An exposed casing is yet another classic sign indicating you need a replacement.

An exposed casing is obvious if you look for it.

Often, the manifestation of an open casing is through a series of diagonal threads, that mostly occur on the side of the tire but can occur on any other part.

Now, if you spot the treads you need to make an instant replacement as the only thing separating your inner tube is a thin section of casing, which in any case, is not designed for road contact and will wear at a greater pace than rubber.

#7. Bulges and Bubbles

Typically, a healthy tire should be springy, young and fresh, while sporting a perfectly rounded profile.

However, if you find out that you’re always feeling a regular bump, or notice a bulge in your tire, it indicates that you need to replace your tires.

The bulgy and bubbly tire is dangerous because it can burst anytime causing a crash.

#8. Balding

Balding is manifested through the deterioration of lugs.
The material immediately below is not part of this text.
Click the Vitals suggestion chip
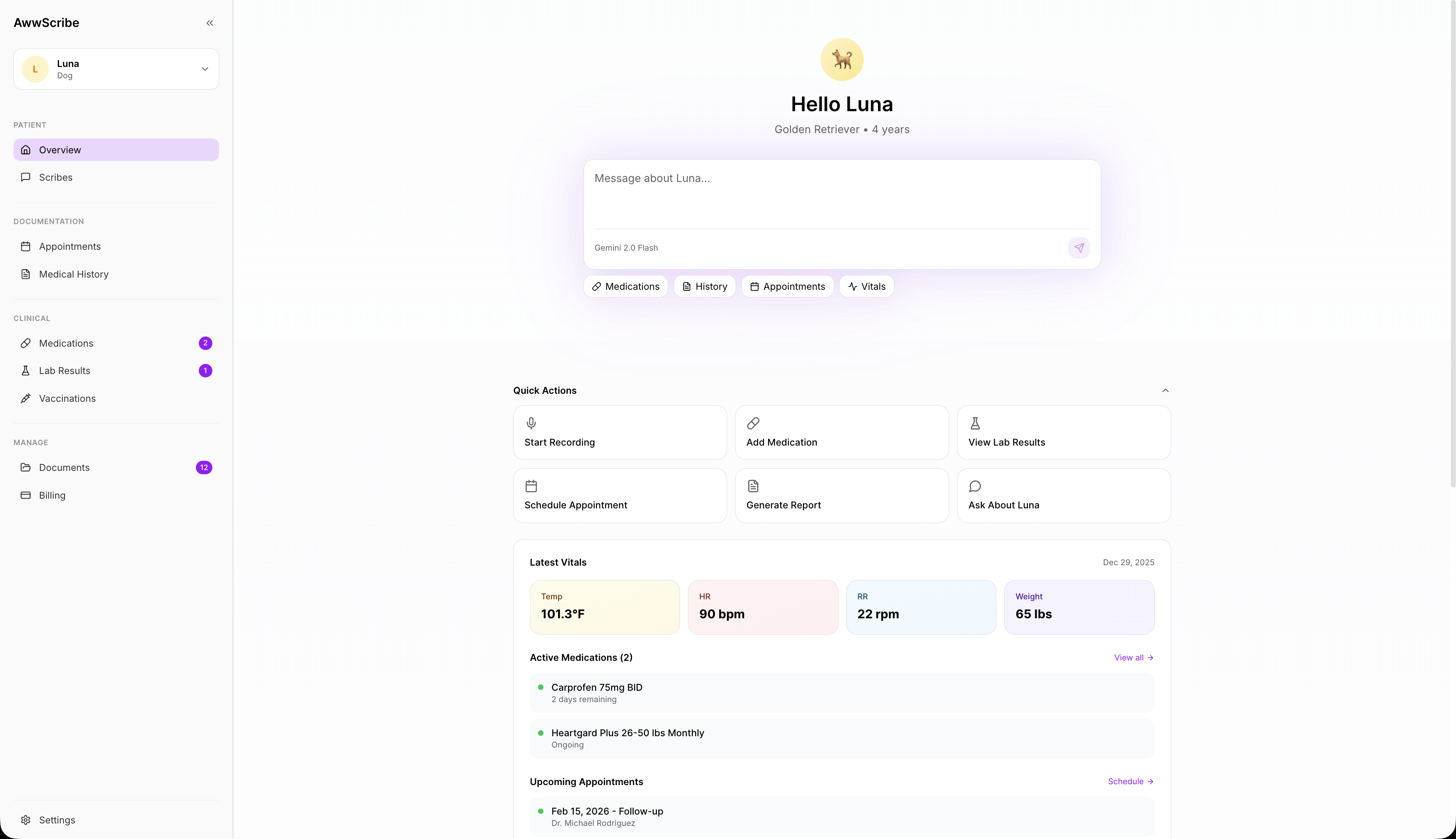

Once you start riding, you will start to notice your lugs rounding off, and this happens because there is no hard wall for your tire to cut into the dirt with.

With the loss of the hard rubber wall, your wheels will lose traction, and the surface will start to get more slippery.

#9. By Mileage

As we had mentioned in the beginning, there are a few applicable guidelines per mileage for bike tires.

A majority of the tires will require a replacement after achieving anywhere from 1,500 to 3,00 miles, with the hind tires wearing more quickly than the front tires.

However, this is just, but a rough estimation and the rate of wearing will depend on a slew of factors. For example, if you’re light, the longer it will take for your tires to wear and vice versa. Equally, a mountain bike, which mostly runs of a rugged terrain will wear at a faster rate than a road bike running on paved roads.

#10. Attrition by Age

Wear is not always obvious if you’ve not been riding your bicycle.

However, if you store your bike for several months, be sure to check on the status of the wheel before jumping on to it.

See, when rubber is stored for a long period, it hardens and starts to crack.

Even more serious is when the casing, popularly known as the sidewall rots, crack and detaches itself from the rubber.

Dry rot, in particular, is discernible when frayed threads and cracks become visible. While the tire might hold air, it’s usually not or long when you hit the road.

Conclusion

If you’re looking to keep your tires in good condition and have the desire to make them last for longer, maintain them and keep on checking them regularly.

Hopefully, the above signs should help to prevent any catastrophe and keep your tires in an optimum condition for the best riding experience.